Friday, September 07, 2012
People Are Corporations!
I've written before (here and here, most notably) on my concerns with corporate personhood. But lately I've been reflecting on another troubling trend: personhood incorporated.
I don't suppose this is a new trend; celebrities, for example, have always had entourages--teams who attended to them and accompanied them everywhere. I think I started to realize that individual celebrities actually represented whole universes of employment and output when (a) I saw Bono from U2 congratulate a stageworker on his retirement during a show in Pittsburgh and (b) I heard some country singer talk about pop singer Adele's 2011 throat surgery and the economic impact on everybody who works for her thanks to canceled shows and delayed recordings. That actually helped me understand the phenomenon of celebrity better: it takes a village, it seems, to keep a fickle public interested in an actor or musician in between releases, and that sustained interest is a driver of success for future products. It's simple free-market economics.
Then, of course, you have celebrities who are famous for nothing. The Kardashians are the most notable examples; they have any number of television series that consist of little more than home movies, with conspiracy theories suggesting that any drama that enters into these meandering documentaries is manufactured to keep the viewers interested. Even marriages and divorces, so the scuttlebutt goes, are contrivances cooked up to make us care about the Kardashians and get us to visit their stores and buy their fragrances or whatever.
The Kardashians aren't exactly what I'm troubled by, though. They were absurdly wealthy before they got absurdly famous, and I think they simply (and very shrewdly) gamed the system that their celebrity friends are forced to play in order to expand an already profitable enterprise. I'm actually more troubled by the likes of "Honey Boo Boo Child," a young girl whose family has organized itself around her as their best shot at fame and fortune: first in the child beauty pageant community and now in the field of reality television.
Honey Boo Boo Child is six. Her mom, I'm told (I don't watch the show), is the real center of the universe on the eponymous reality show, but Honey Boo Boo is the draw--sort of like, back in the day, when Madonna would star in a Guy Ritchie movie because he was her husband and, if she didn't, no one would go see it. Madonna wasn't just a person, she was a brand asset that could be exploited to good effect. Honey Boo Boo, at age six, is exactly that.
Because these corporations are also people, there's a built-in symbiosis. Madonna benefits from the exploitation of Madonna by Madonna, Inc. Honey Boo Boo does likewise (assuming that the benefits that accrue to a child reality star are actually benefits in the long term). But symbiosis is not always a virtue. When resources go scarce, one side's needs dominate the other's. Whatever ecological harmony is achieved in any corporation, much less one that is built around a human being with a personality and personal needs, is vulnerable and easily toxified.

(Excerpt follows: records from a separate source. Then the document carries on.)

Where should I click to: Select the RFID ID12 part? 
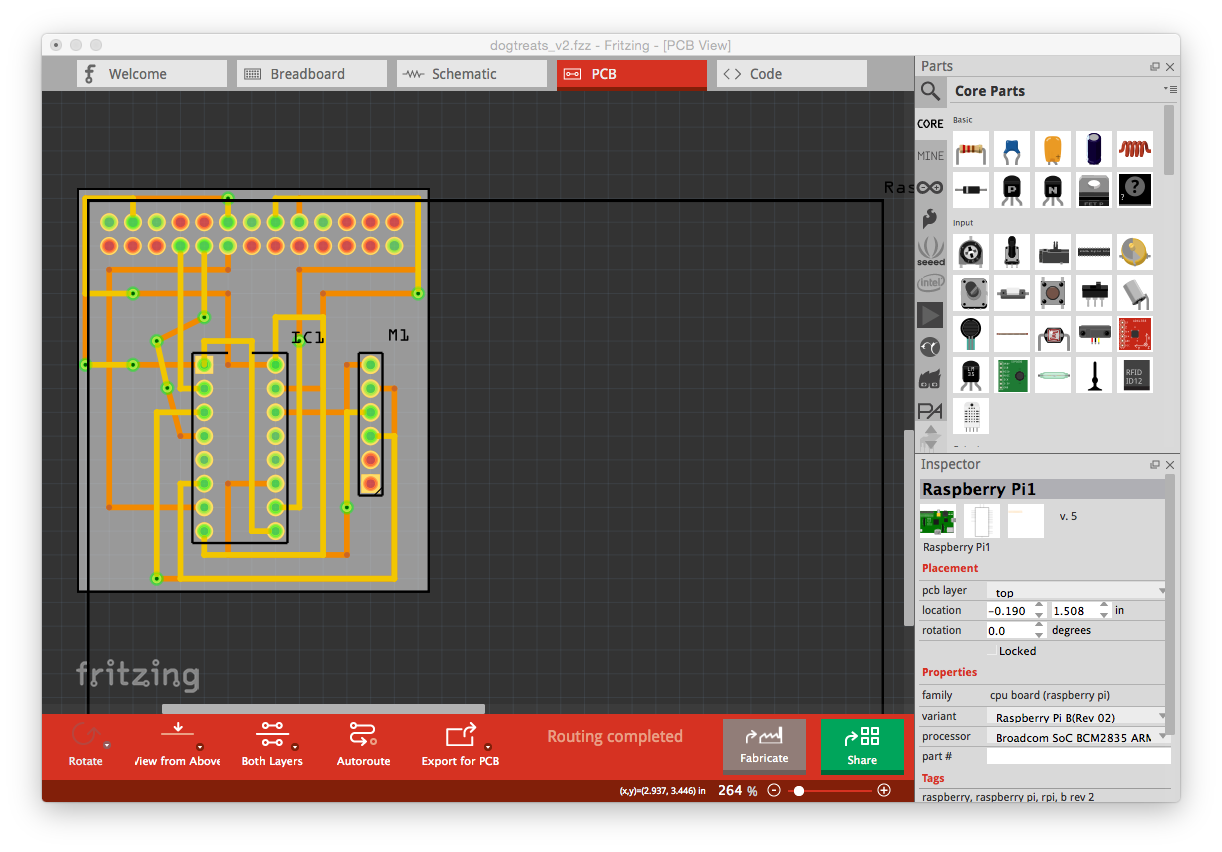1134,375
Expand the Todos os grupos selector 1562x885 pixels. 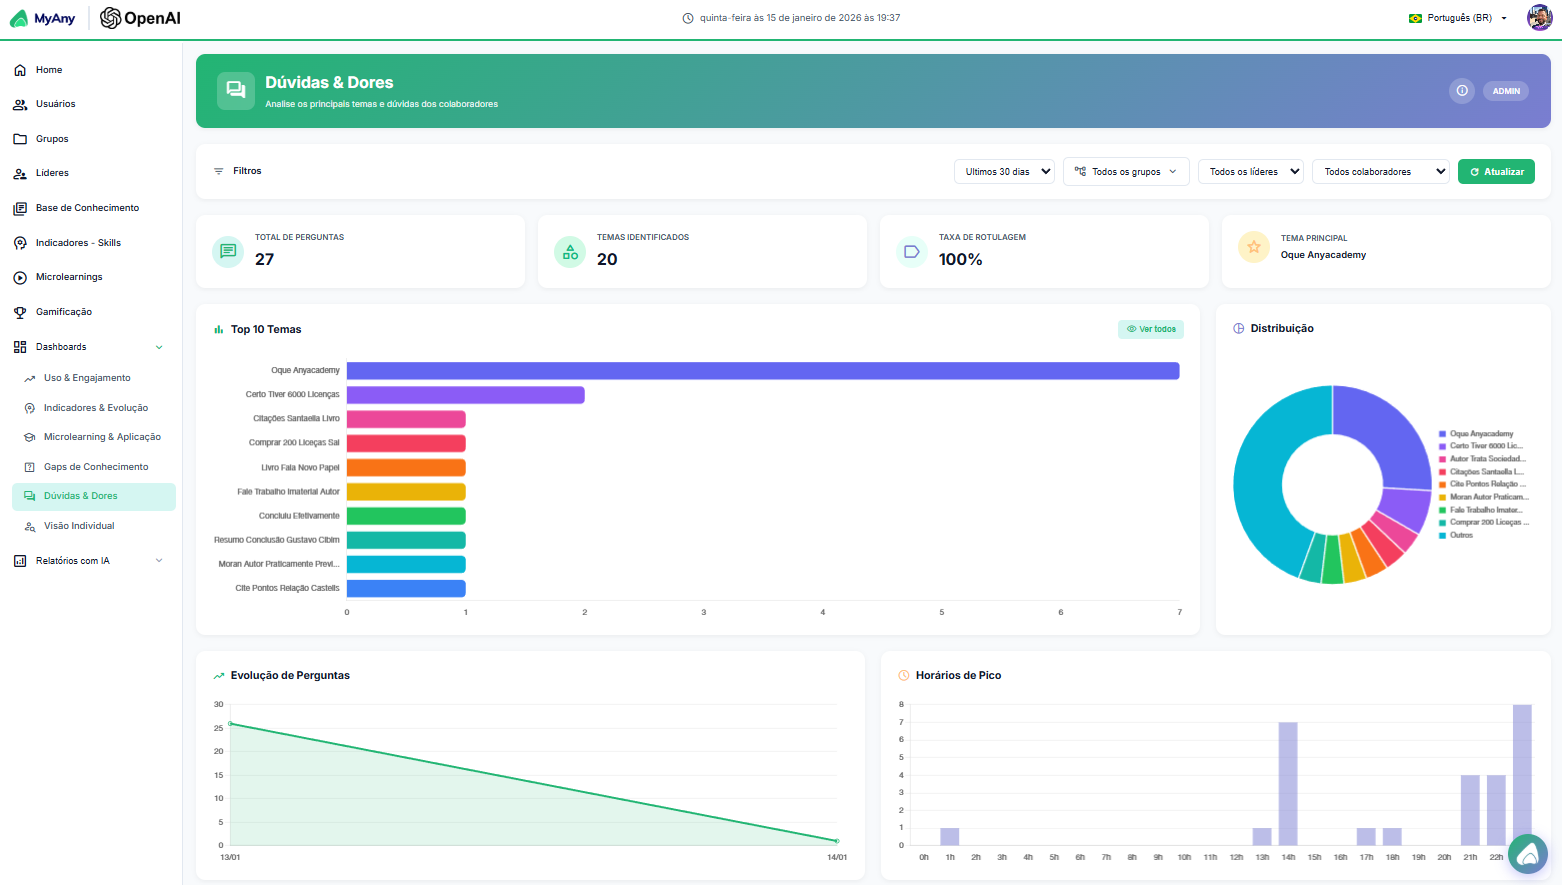(x=1126, y=171)
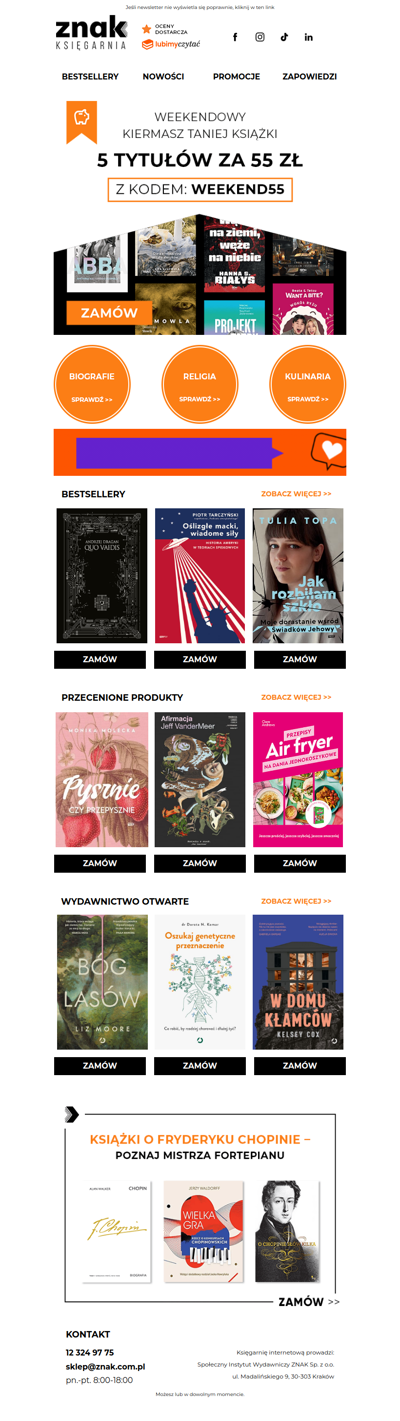Screen dimensions: 400x1421
Task: Click the sklep@znak.com.pl email link
Action: click(105, 1366)
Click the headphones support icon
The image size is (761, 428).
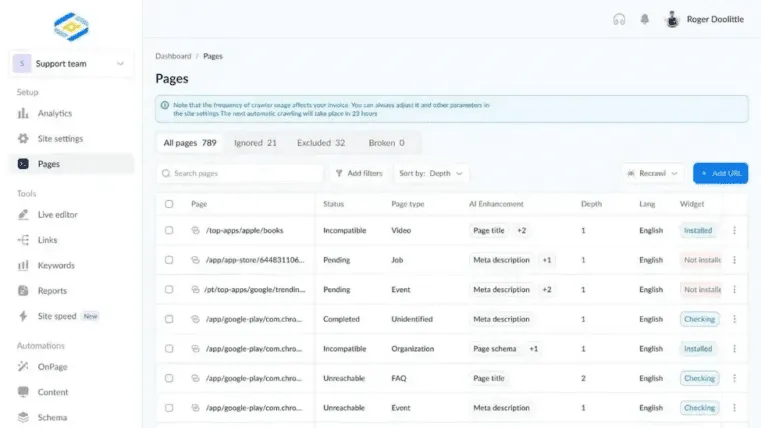pos(619,20)
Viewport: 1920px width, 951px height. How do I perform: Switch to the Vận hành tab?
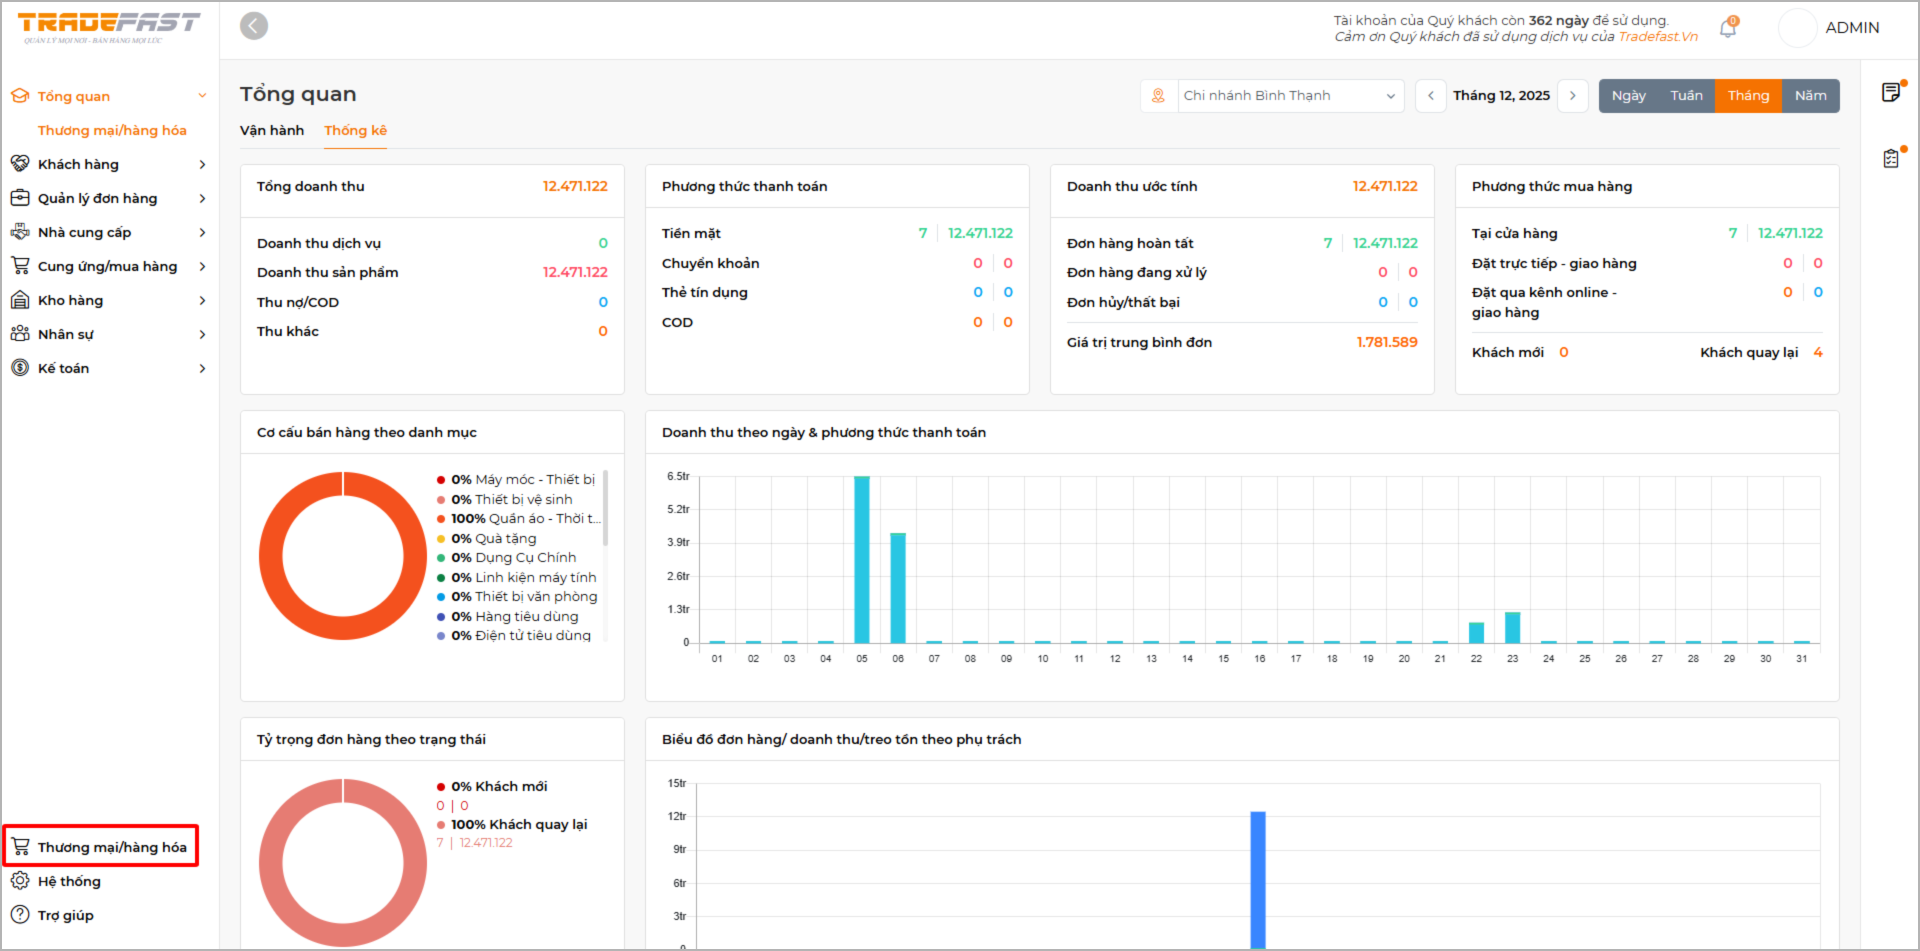coord(272,130)
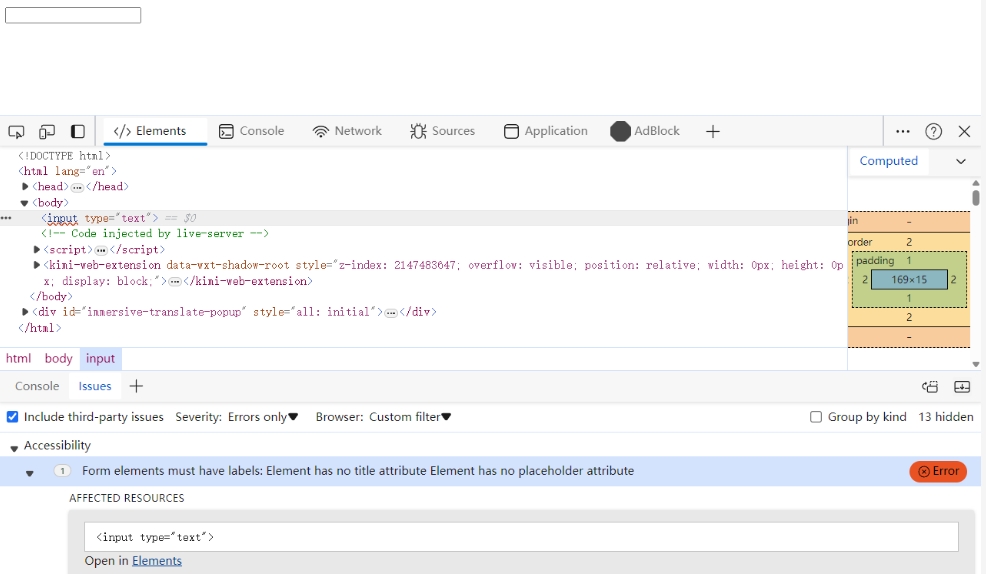Image resolution: width=986 pixels, height=574 pixels.
Task: Click the text input field on the page
Action: (73, 15)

The mind goes quickly to reality television when discussing people as corporations because there are so dang many of them. But I'm starting to realize that this phenomenon is offline as well. The children brought up in the age of helicopter parenting--parents orbiting their children and addressing each need immediately as it surfaces--are now adults, and in many cases the parent-child dynamic has entered adulthood with them. I've heard of parents helping their adult children with their professional growth, their day-to-day work, their housework, their graduate studies. The success of the whole family in these instances, it seems, is dependent on the success of the child because success has been defined around the child. It may take a village to raise a child, but it seems increasingly to take a child to justify a village.
I'm not one to talk about "kids today" and all that. I think it's far too easy for people my age to critique people in their early twenties. I actually think the adult-onset helicopter parenting dynamic is more pressure-inducing on the grown child than actually helpful. With so many people's self-worth and sense of achievement weighing on their shoulders, I envision early-onset gray hair, ulcers and other stress-born struggles. I write this as a non-parent, incidentally; who knows what kind of pressure I might have put on a child by virtue of trying to protect her from all hardship and set her up for nothing but success. The logic of helicopter parenting is obvious to me: kids are your responsibility, and besides that you love them and want the best for them, and so you invest whatever you can in them. Turns out, we learn twenty years later, we can invest more of ourselves in other people than is helpful for them or healthy for us.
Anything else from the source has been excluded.